On the other hand, PETCO2 appropriately monitored the initial increase in VCO2,br at the onset of RPA reperfusion after experimental pulmonary embolism, as VDalv was converted to perfused, ventilated lung units and pulmonary CO2 output increased. However, as VCO2,br approached its baseline value (i.e., tissue VCO2) to signal the return of steady state, PETCO2 was still significantly higher than its initial value because the decrease in VDalv outweighed the decrease in PaCO2 during 70 minutes of RPA reperfusion. Because it does not measure exhaled volume nor the shape of the exhaled CO2 waveform [16,18], PETCO2 cannot consistently measure VCO2,br under the circumstances of this study.

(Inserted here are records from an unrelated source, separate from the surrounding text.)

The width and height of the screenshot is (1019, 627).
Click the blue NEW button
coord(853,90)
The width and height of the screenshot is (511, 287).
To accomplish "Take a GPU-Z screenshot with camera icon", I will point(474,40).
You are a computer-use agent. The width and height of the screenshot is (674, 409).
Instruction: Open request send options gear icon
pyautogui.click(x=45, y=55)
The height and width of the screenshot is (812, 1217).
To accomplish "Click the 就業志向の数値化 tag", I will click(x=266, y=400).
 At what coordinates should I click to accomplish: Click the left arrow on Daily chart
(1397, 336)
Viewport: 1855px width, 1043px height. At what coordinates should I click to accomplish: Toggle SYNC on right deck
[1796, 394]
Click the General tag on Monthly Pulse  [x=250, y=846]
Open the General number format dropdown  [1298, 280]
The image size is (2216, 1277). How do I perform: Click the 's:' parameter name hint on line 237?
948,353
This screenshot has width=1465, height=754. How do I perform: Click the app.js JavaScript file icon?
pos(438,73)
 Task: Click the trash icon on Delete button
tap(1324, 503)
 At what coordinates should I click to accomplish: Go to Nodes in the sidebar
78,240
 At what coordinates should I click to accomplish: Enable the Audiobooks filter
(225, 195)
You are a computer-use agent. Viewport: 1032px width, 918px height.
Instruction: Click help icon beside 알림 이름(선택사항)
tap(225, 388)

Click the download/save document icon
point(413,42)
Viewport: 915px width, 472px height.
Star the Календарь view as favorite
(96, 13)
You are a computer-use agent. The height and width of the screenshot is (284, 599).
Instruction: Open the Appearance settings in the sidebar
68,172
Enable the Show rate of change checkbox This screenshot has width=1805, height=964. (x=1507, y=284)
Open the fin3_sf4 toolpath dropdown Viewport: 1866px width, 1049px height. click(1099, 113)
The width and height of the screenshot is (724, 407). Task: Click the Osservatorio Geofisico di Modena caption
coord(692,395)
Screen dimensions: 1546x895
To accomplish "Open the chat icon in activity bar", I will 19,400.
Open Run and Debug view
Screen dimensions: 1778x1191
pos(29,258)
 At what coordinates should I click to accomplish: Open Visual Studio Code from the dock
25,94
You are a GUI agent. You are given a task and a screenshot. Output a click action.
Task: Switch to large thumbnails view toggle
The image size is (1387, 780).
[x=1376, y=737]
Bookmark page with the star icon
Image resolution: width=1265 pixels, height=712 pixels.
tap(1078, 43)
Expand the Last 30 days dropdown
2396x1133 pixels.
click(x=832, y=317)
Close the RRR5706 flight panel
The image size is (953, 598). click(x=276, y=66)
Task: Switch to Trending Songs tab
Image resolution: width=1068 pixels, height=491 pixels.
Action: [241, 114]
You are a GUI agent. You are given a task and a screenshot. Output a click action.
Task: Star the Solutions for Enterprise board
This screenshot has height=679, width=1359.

We conclude, in this canine model of resolution of pulmonary thromboembolism, that reperfusion of the RPA immediately increased VCO2,br by 30% and PETCO2 by 33%, as the decrease in VDalv improved VA. By 70 minutes of RPA reperfusion, VCO2,br had decreased back to baseline as retention of CO2 in the body resolved (decreasing PaCO2 and PVCO2). However, even by 70 minutes of RPA reperfusion, PETCO2 was significantly higher than baseline. PETCO2 did not accurately approximate PaCO2 (due to the effect of VDalv), nor did it reliably estimate VCO2,br (because PETCO2 does not measure exhaled volume).